Stored records
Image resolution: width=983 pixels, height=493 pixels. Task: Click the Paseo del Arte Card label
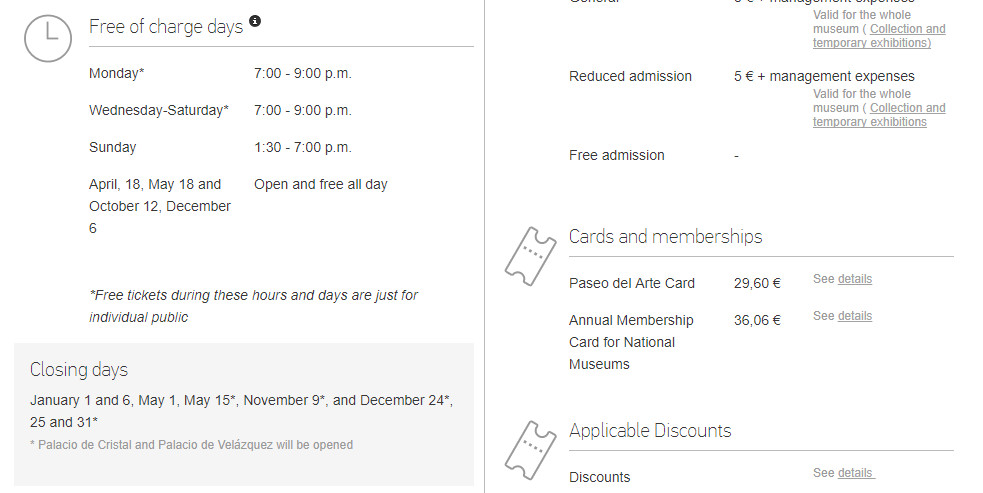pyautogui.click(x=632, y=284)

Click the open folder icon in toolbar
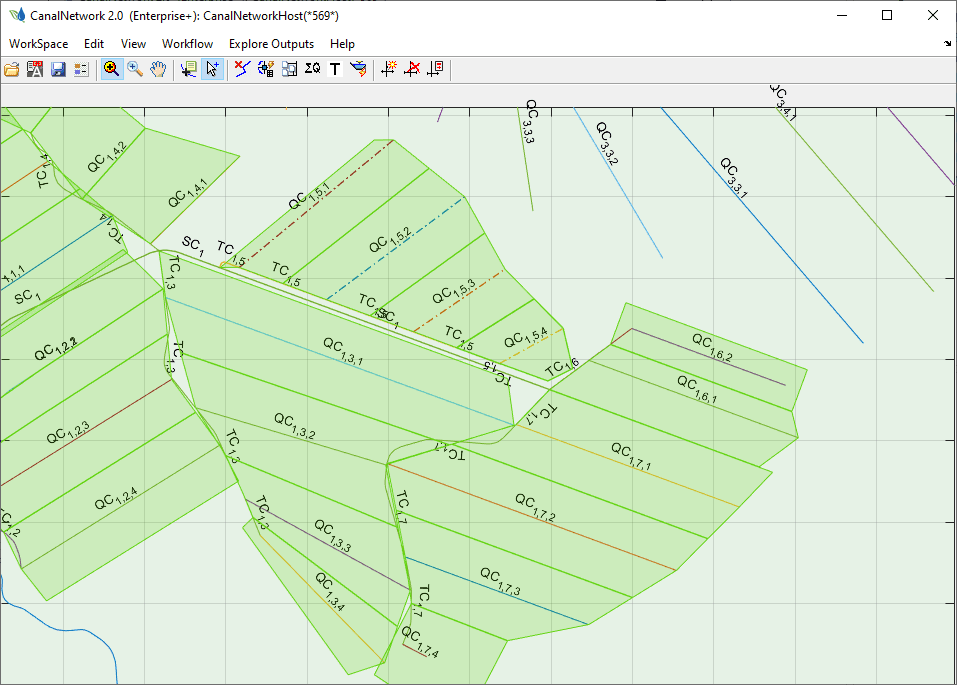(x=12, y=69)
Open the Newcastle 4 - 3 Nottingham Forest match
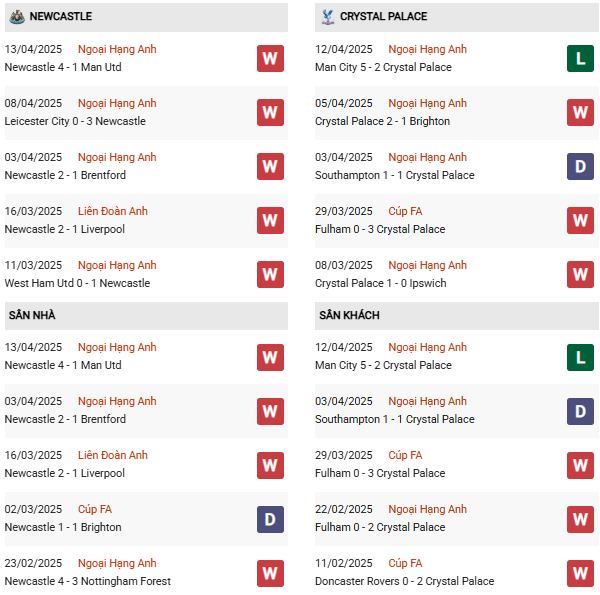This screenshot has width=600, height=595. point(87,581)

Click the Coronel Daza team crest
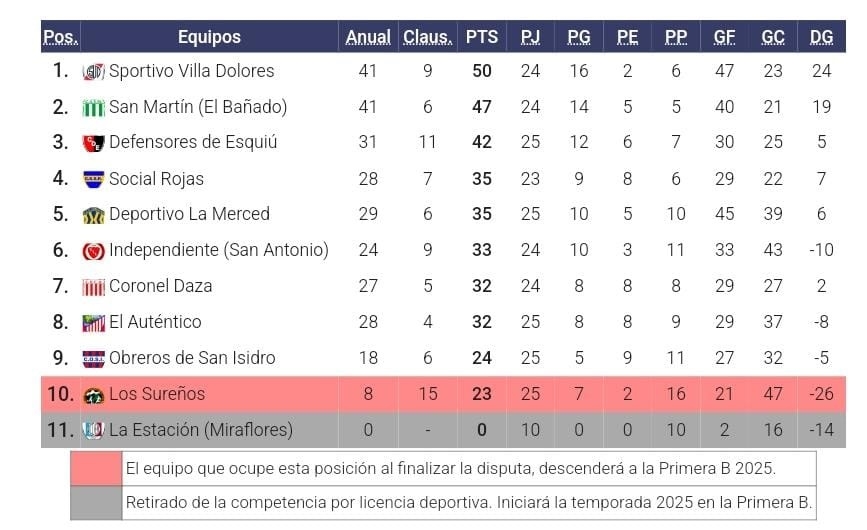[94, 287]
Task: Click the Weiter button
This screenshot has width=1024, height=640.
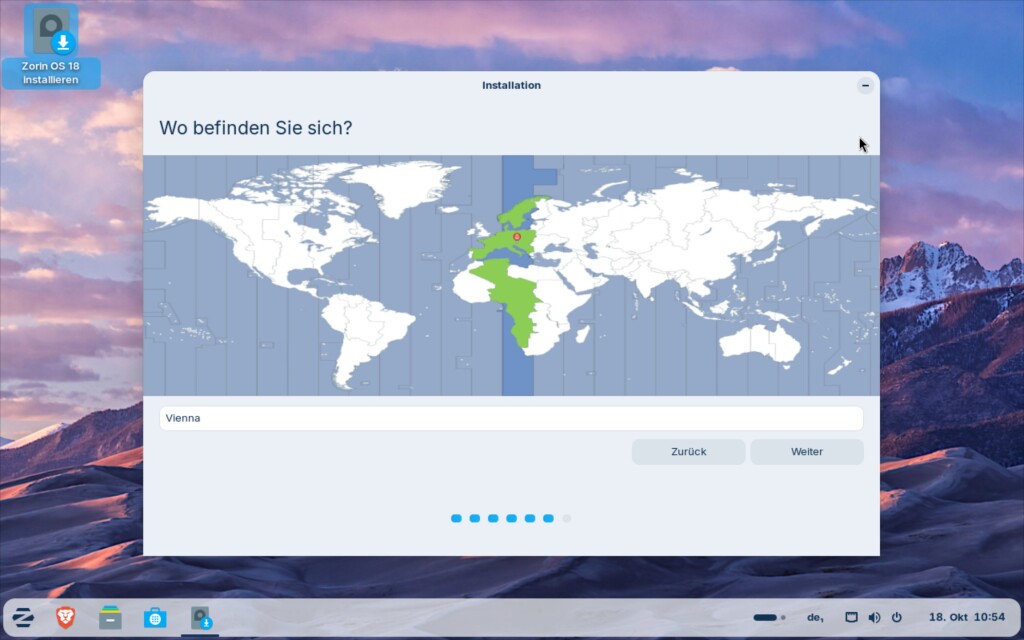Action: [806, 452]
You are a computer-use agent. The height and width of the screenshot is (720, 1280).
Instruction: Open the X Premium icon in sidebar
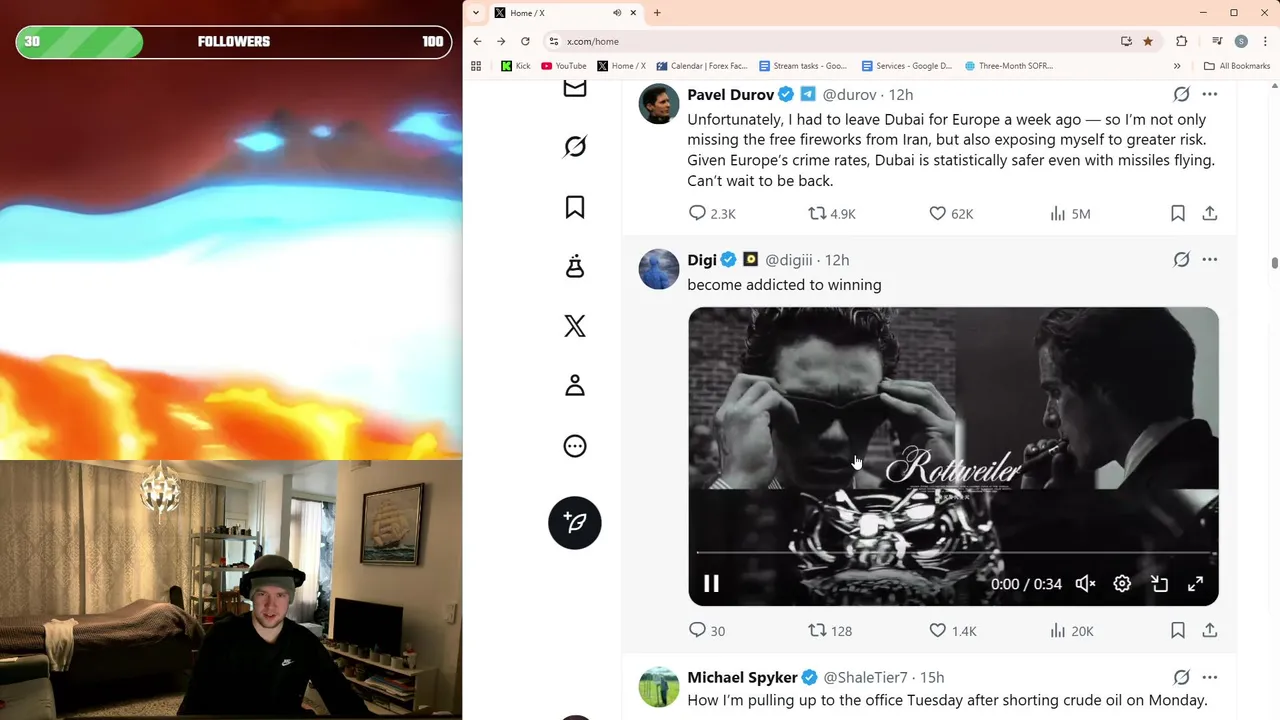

● DESCRIPTION OF THE TASK
Return every entry word for word, but drop any pictures.

● ANSWER TO THIS TASK
Image resolution: width=983 pixels, height=493 pixels. Task: Click the Paseo del Arte Card label
pyautogui.click(x=632, y=284)

Click the open folder icon in toolbar
(x=12, y=69)
Open the Newcastle 4 - 3 Nottingham Forest match
This screenshot has width=600, height=595. point(87,581)

Click the Coronel Daza team crest
[94, 287]
Task: Click the Weiter button
This screenshot has width=1024, height=640.
Action: [806, 452]
You are a computer-use agent. The height and width of the screenshot is (720, 1280).
Instruction: Open the X Premium icon in sidebar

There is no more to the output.